El avión, un DC-7, estaba aparcado en una posición especial para subir a bordo la carga que el vuelo debía llevar, además de algunos pasajeros, todos ellos pertenecientes  a una compañía petrolera. La carga estaba compuesta de comida, repuestos técnicos muy pesados para el pozo petrolífero, ya que en Port Gentil se habían descubierto años atrás, yo diría sobre 1960, petróleo y gas.

Fuera en la pista hacía un frío de mil demonios. Colocar la carga nos obligaba a retirar asientos y al capataz responsable sólo se le oía decir de cuando en cuando, ¡a ver si pensamos un poco, rediós! Cuando hablaba de esta forma era imposible poder meter una palabra ni de canto, porque el tiempo apremiaba y había que hacer los cálculos para hallar el “centro de gravedad” correcto del avión, y lo que era también muy importante atar bien la carga y echarle unas redes por encima. De esta forma evitaríamos que el avión perdiera el control durante el despegue. La carga debía estar lo suficientemente sujeta para evitar movimientos bruscos durante el vuelo y con ello no perder también el avión durante ese largo vuelo. Eran otros tiempos, todo solía hacerse a mano y un error podía costarle la vida a la tripulación.

El primero en llegar fue el Comandante, un hombre enjuto, con manos de aristócrata, con ellas volaba como los ángeles. También poseía un gran sentido del humor, aunque cuando tenía que hacer estos vuelos su semblante tenía un atisbo de preocupación. Se sentó, cogió un cigarrillo y le dio fuego.

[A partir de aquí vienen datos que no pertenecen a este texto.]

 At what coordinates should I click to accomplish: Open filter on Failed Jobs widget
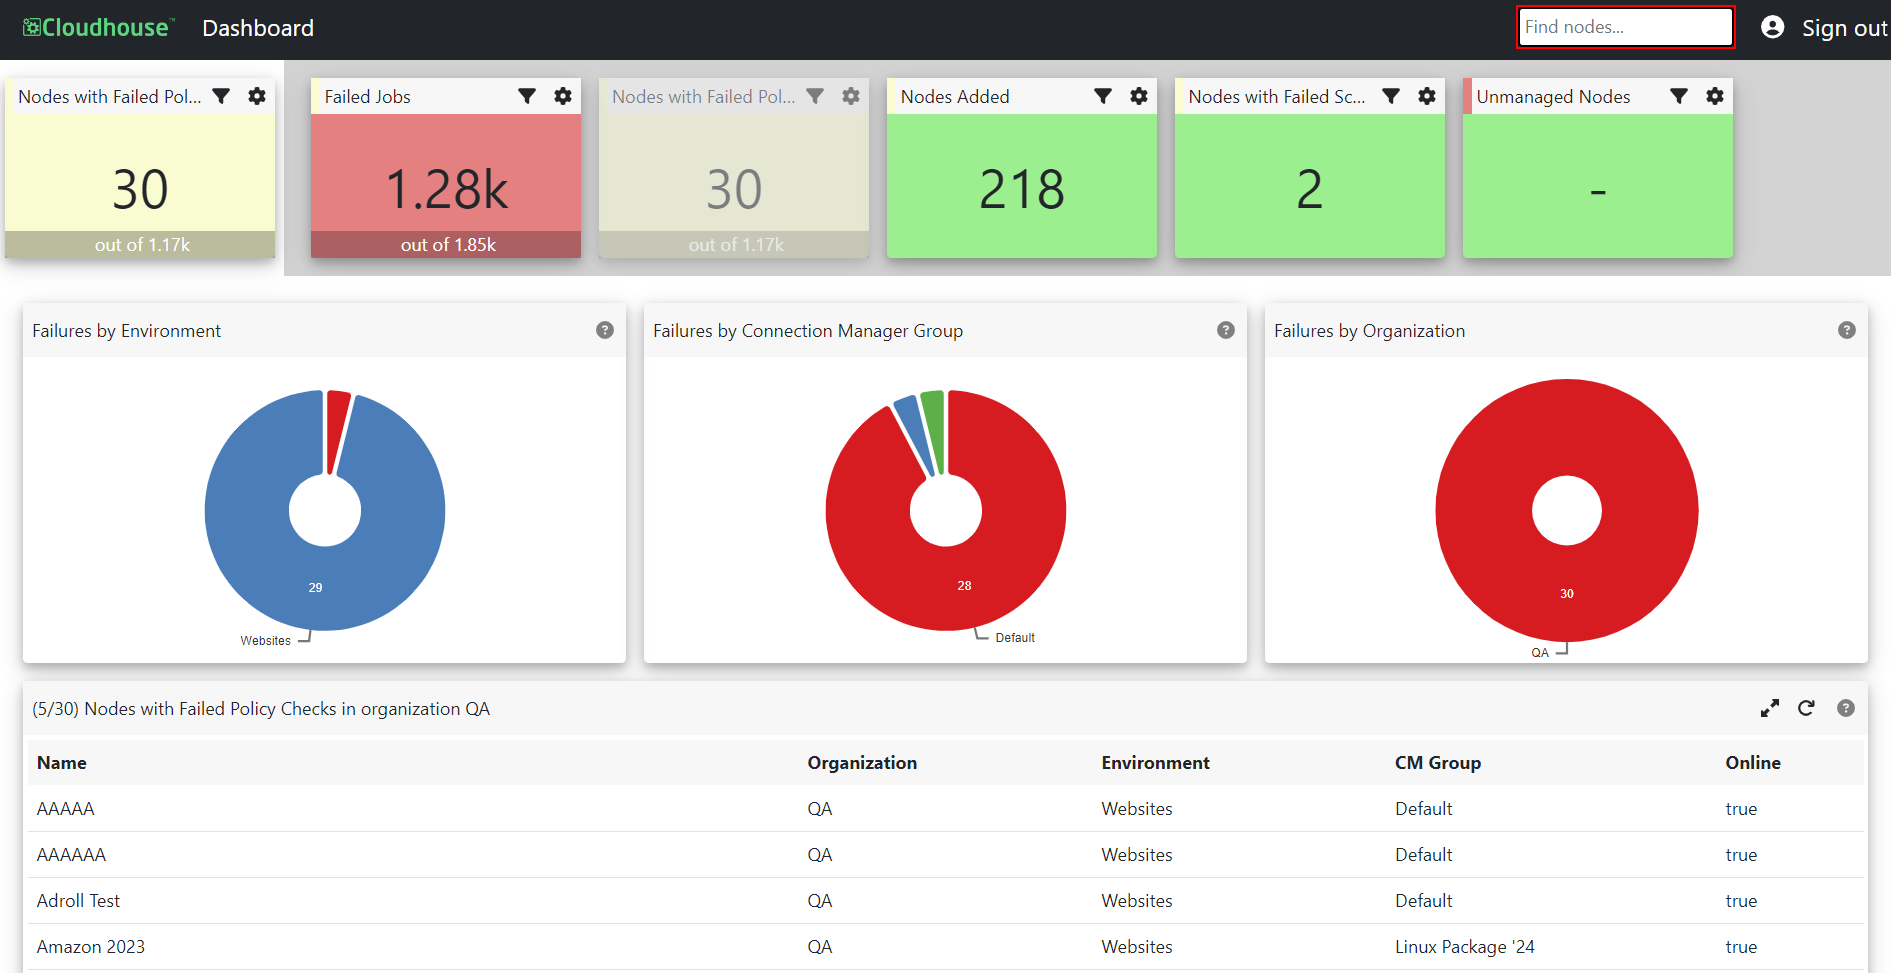[x=527, y=96]
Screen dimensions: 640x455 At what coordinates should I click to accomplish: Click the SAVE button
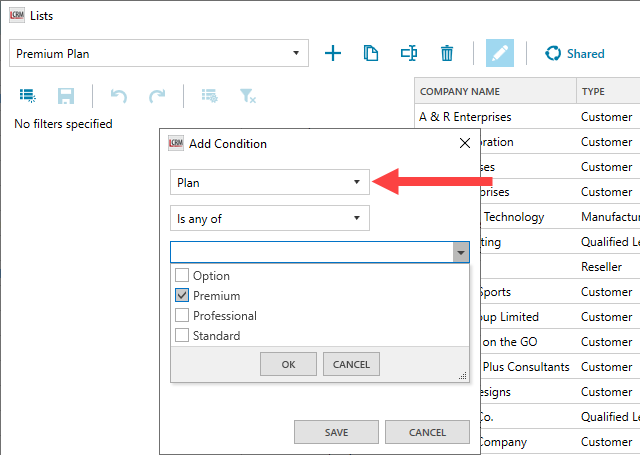coord(336,432)
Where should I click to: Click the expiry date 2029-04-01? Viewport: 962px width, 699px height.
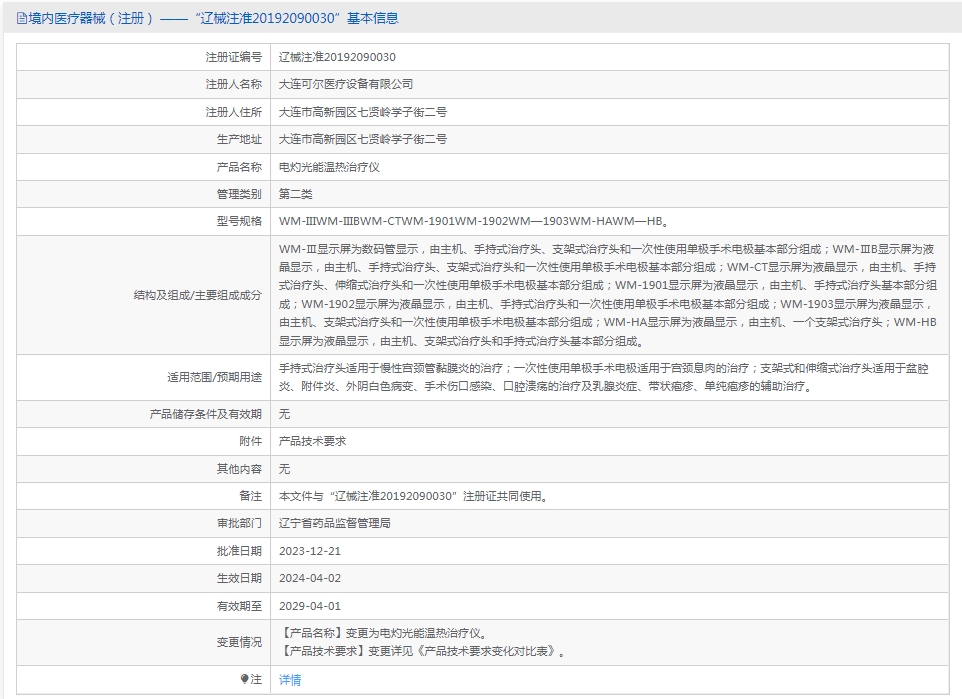310,606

Le explique el tipo de carga que transportaban aquella noche, además de los pasajeros. Todo cuanto me dijo fue: no me desees buena suerte, como haces siempre. Luego pensé que yo no mencionaría esas palabras, porque si uno lo piensa bien suenan horrible, dadas las circunstancias.

El DC-7 era un avión producido por la Douglas Aircraft Company en 1953. Era  el mayor avión de transporte propulsado por motores de pistones, tenía un peso al despegue de 65.000 kilos, podía volar  más de 9.000 kilómetros y su altitud de crucero eran  7.600 metros, subía hacia el cielo a 318 metros por minuto.

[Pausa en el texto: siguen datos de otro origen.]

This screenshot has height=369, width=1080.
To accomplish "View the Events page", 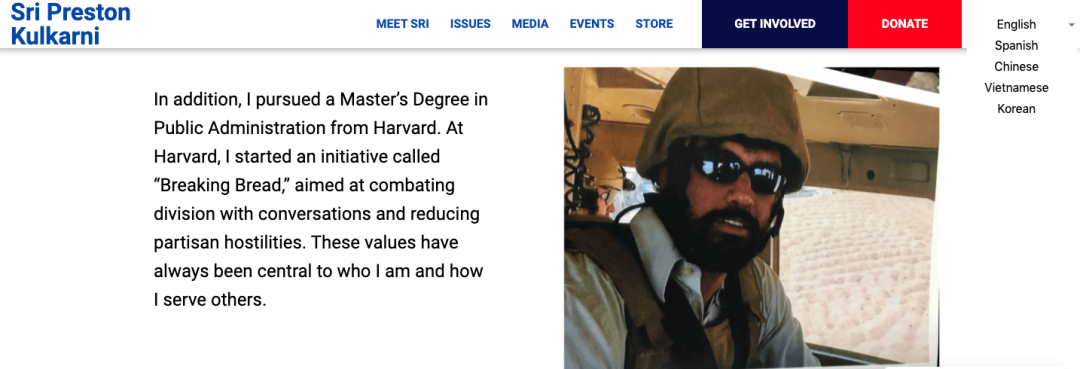I will 592,24.
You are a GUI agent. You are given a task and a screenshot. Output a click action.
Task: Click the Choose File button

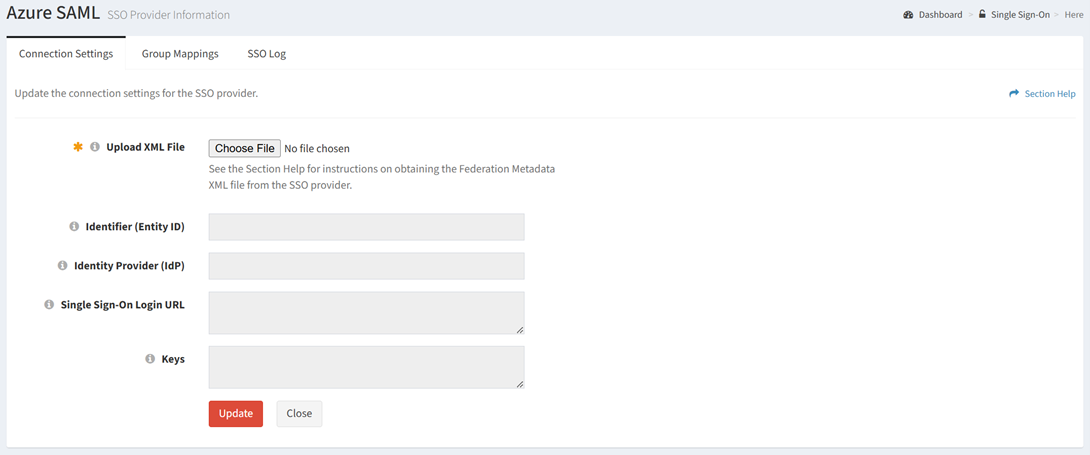[245, 148]
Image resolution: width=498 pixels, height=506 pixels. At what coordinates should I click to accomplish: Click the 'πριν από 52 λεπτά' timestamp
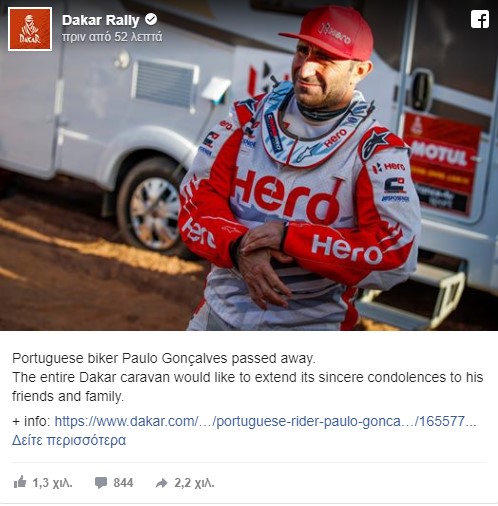pyautogui.click(x=112, y=37)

Cuando la tripulación estuvo al completo, se dirigieron hacía el avión, pusieron los cuatro motores en marcha, no sin antes tener que sostener la mirada del comandante directamente a mis ojos y preguntarme si la carga estaba bien pesada y atada. Yo le respondí afirmativamente y me hubiera gustado desearle buena suerte, pero me abstuve. Finalmente me estrechó la mano y me dijo con una sonrisa: hasta la vuelta, muchacho.

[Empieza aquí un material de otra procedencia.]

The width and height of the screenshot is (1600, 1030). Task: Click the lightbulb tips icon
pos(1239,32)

Ver el despegue era algo que provocaba que mi corazón y el de mis compañeros nos golpearan en las sienes. La carrera del avión hasta casi el final de la pista -de pronto, como el aeropuerto estaba en un altiplano, caía por el barranco hasta que de pronto lo veíamos subir allí en la lejanía- como si le faltara el aliento. Cuando lo volvías a ver mi corazón dejaba de latir tan rápido, aunque parte del mismo les acompañaba a todos ellos, porque el corazón es un niño, espera lo que desea y yo era un niño y hubiera deseado estar con ellos en esa aventura.